07 Mar Can Phthalates Alter Sex Development During Pregnancy?
MedicalResearch.com Interview with:
Dr. Jennifer Adibi, MPH ScD
University of Pittsburgh, Public Health
Assistant Professor, Epidemiology
Assistant Professor, Department of Obstetrics/Gynecology and Reproductive Sciences
Affiliate, Dept. of ObGYN and Reproductive Sciences
University of California, San Francisco
Medical Research: What is the background for this study?

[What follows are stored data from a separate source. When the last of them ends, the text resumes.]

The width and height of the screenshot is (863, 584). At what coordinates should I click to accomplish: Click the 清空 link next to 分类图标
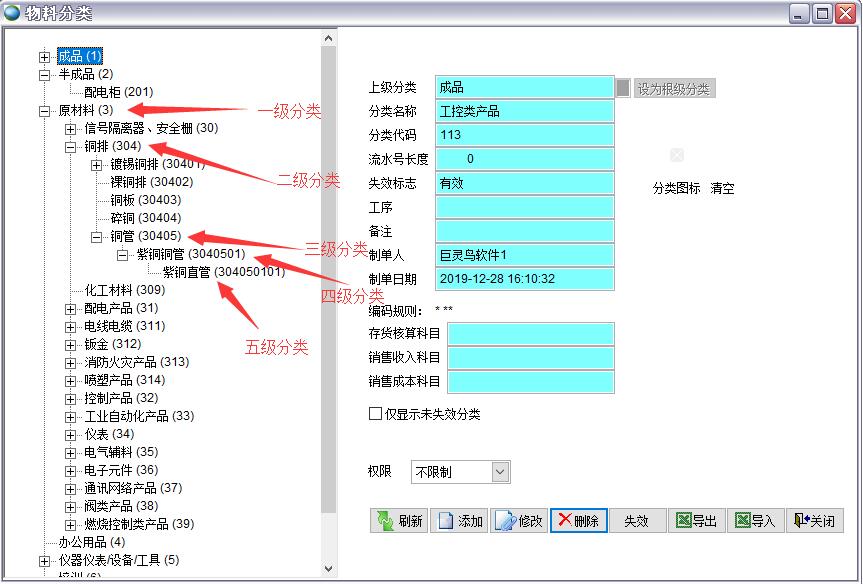[x=722, y=188]
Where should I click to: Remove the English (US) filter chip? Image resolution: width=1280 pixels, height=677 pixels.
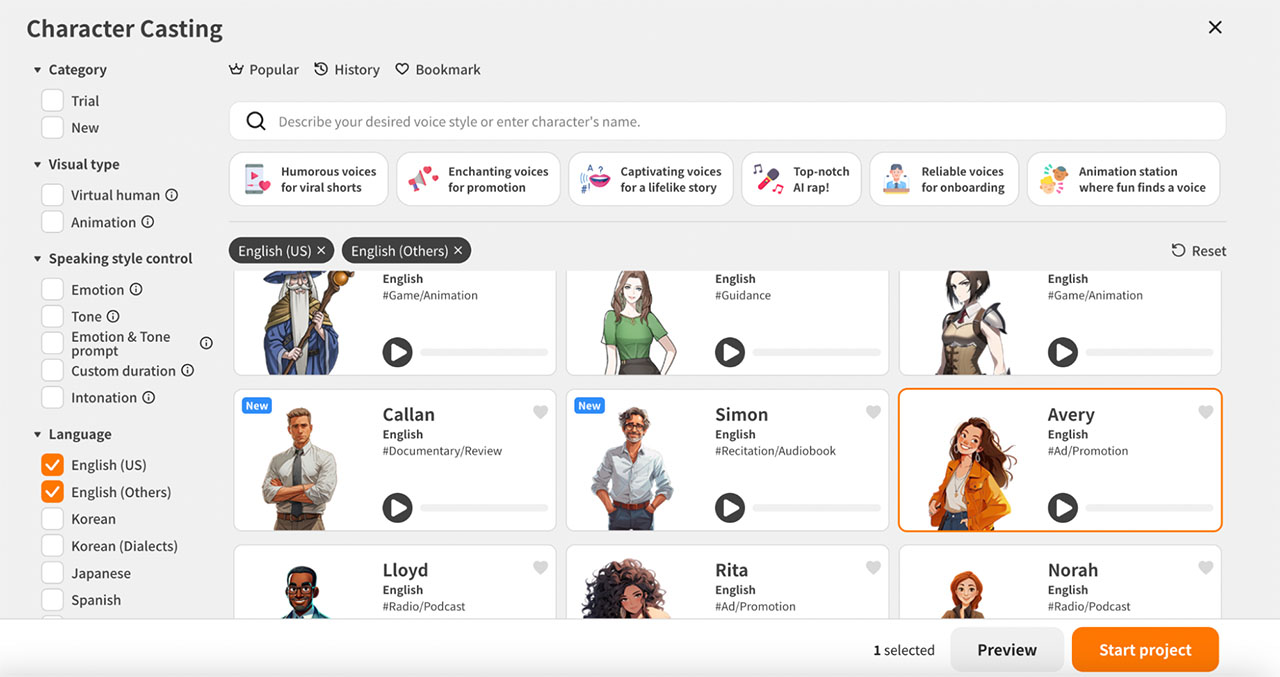[322, 250]
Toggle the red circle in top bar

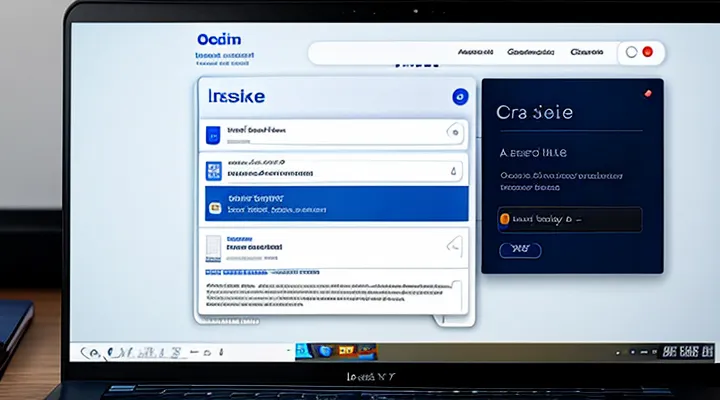click(x=647, y=52)
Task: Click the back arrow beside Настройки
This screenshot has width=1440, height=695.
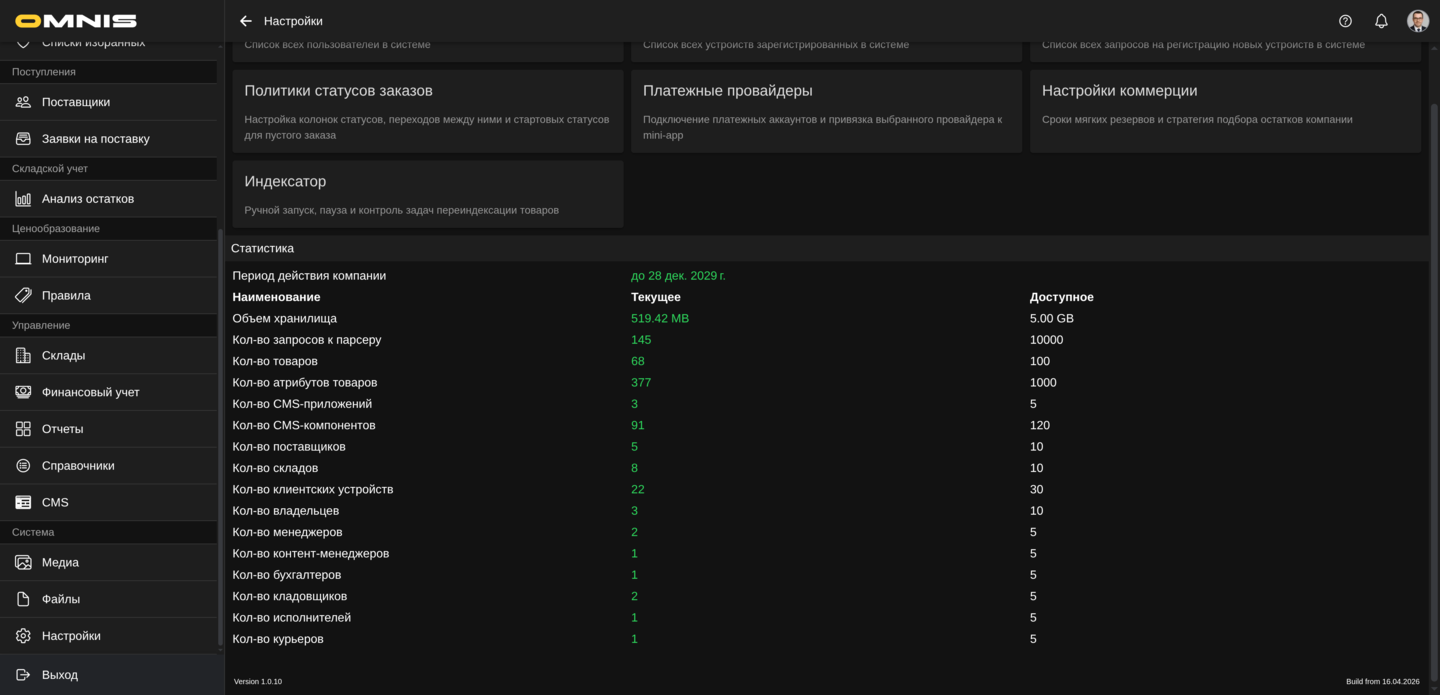Action: [246, 21]
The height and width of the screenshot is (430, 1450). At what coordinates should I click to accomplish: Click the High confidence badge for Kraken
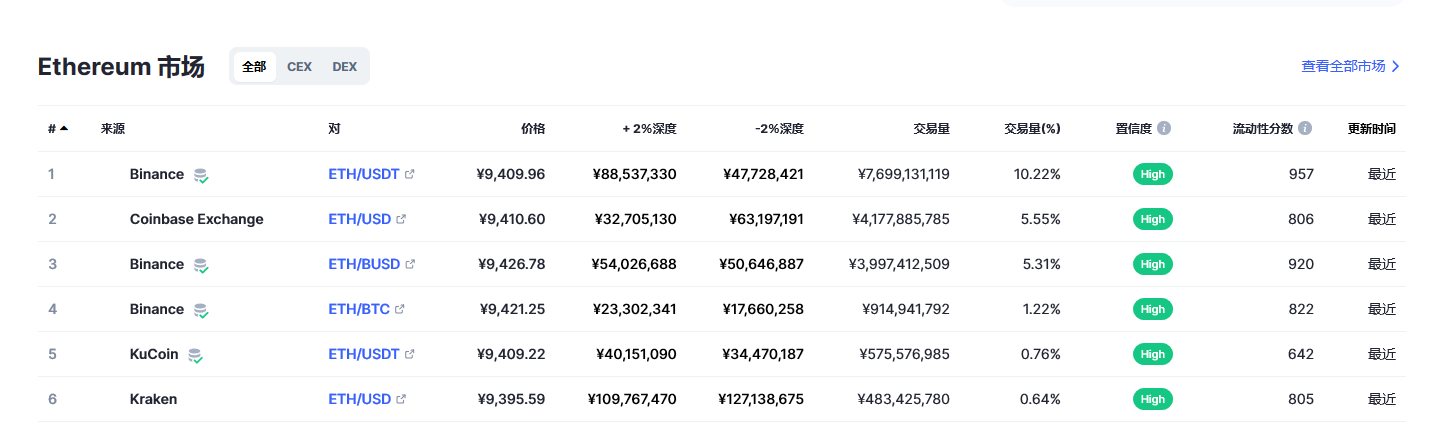click(x=1153, y=399)
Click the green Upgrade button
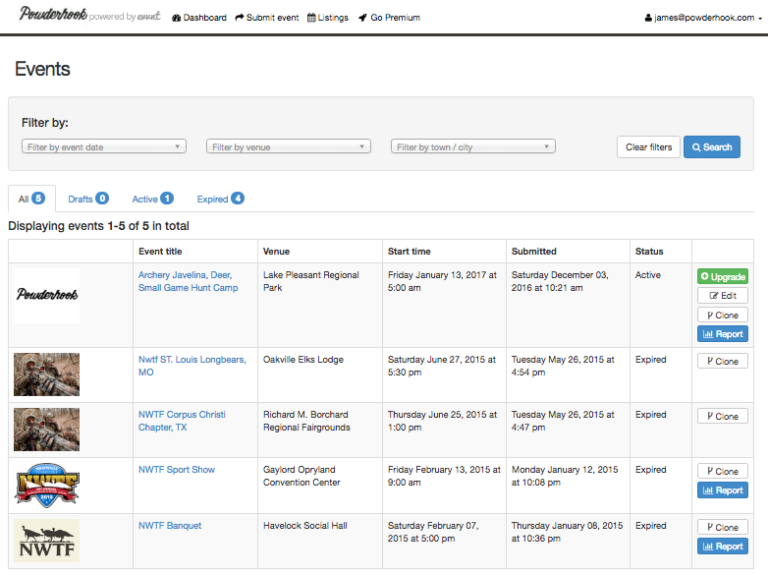This screenshot has height=575, width=768. (x=722, y=277)
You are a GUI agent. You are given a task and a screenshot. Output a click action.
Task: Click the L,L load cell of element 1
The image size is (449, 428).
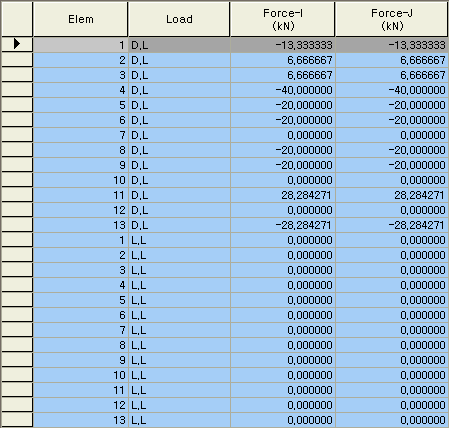[179, 240]
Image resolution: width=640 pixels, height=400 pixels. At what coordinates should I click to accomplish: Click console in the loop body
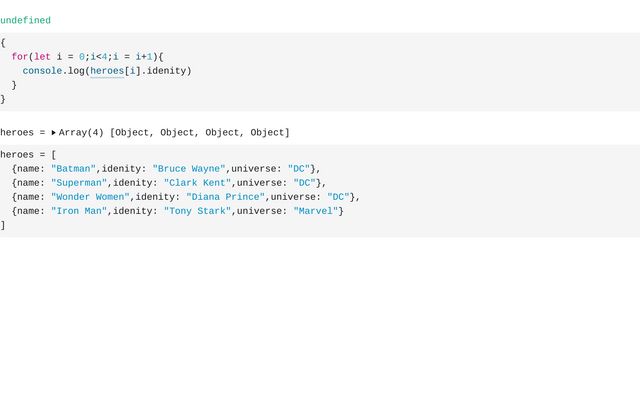(x=42, y=71)
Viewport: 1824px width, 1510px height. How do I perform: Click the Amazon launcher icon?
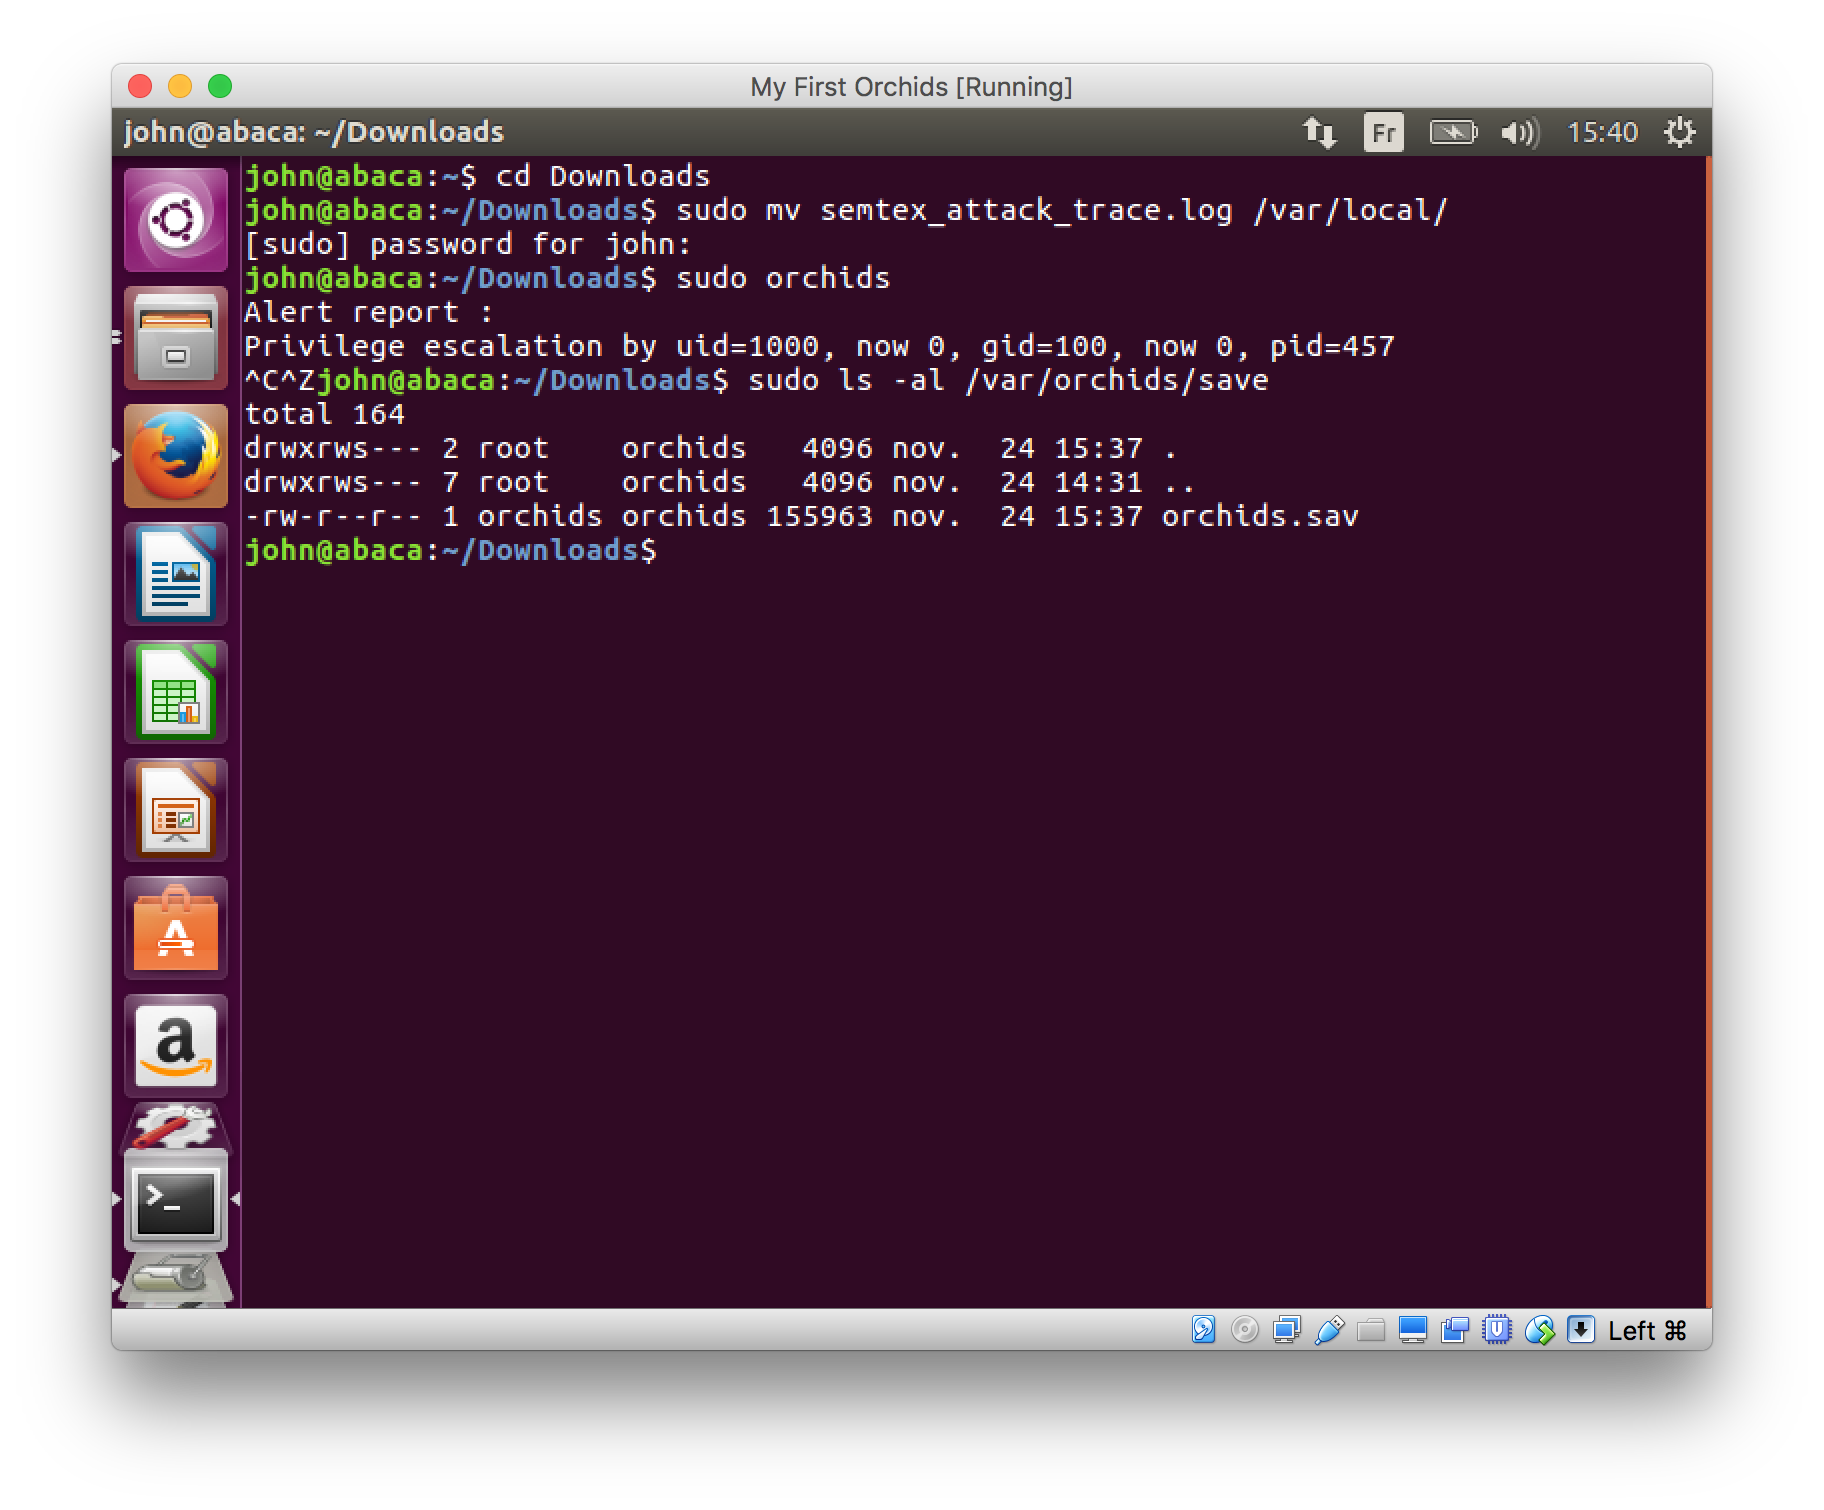click(x=176, y=1046)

Dr. Adibi: Prenatal exposure to phthalates in rodents can cause defects in male sexual development including a shorter distance between the anus and the genitalia (anogenital distance or AGD). Human studies have shown a correlation between higher prenatal phthalate urinary concentrations in the mother and shorter AGD in males. AGD in males is related to fertility and reproductive health over the lifetime. In females, AGD was associated with numbers of ovarian follicles. The role of the placenta has not been considered in these studies. A placental hormone called human chorionic gonadotropin (hCG) is essential for normal male development. Our previous research has shown that hCG expression by human placental cells is disrupted by phthalate concentrations equal to what we measured in maternal urine. The placenta secretes molecules early in pregnancy that might provide an opportunity to detect these effects in humans.
Medical Research: What are the main findings?
Dr. Adibi: In 350 pregnancies, we measured a significant association of maternal urinary concentrations of mono-n-butyl phthalate (MnBP) and monobenzyl phthalate (MBzP) with hCG in maternal blood in the first trimester. Higher phthalate concentrations were associated with higher hCG if the mother was carrying a female fetus, and lower concentrations if she was carrying a male fetus. In a high/low MnBP comparison, hCG was 15-fold higher in the higher exposed female fetuses. We also observed a relationship between maternal levels of hCG in the first trimester and anogenital distance in the newborns. The correlation was positive in female newborns, and inverse in male newborns. Similar to the parent study, we observed associations of higher first trimester MnBP and mono-2-ethyl hexyl phthalate (MEHP) with lower male anogenital distance. If we combined these findings into a mediation analysis, we estimated that approximately 20-30% of the phthalate-induced effect on anogenital distance was due to the phthalate disruption of hCG.
Medical Research: What should clinicians and patients take away from your report?
Dr. Adibi: With more studies and a better understanding of these relationships and the role of the placenta in endocrine disruption, we may have the possibility to detect these types of hormonal balances earlier in pregnancy and intervene within an early time frame to protect the long-term health of the future child. A pregnant woman should do her best to reduce her exposures; however, it is difficult to do this as intervention studies have shown. Meaningful changes in this exposure can only happen at the societal level with changes in regulation, industry practices, and innovation in consumer product design
Medical Research: What recommendations do you have for future research as a result of this study?
Dr. Adibi: We are going to repeat this study with serial maternal blood and urine samples before 14 weeks in pregnancy to better understand these relationships at the population level. First trimester hCG is widely available as it is measured as part of prenatal screening for Down’s Syndrome and other defects. These results support more studies to understand the role of placental hCG in fetal origins of health and disease, and as a target of endocrine disruption.
MedicalResearch.com Interview with: Dr. Jennifer Adibi, MPH ScD (2015). Can Phthalates Alter Sex Development During Pregnancy?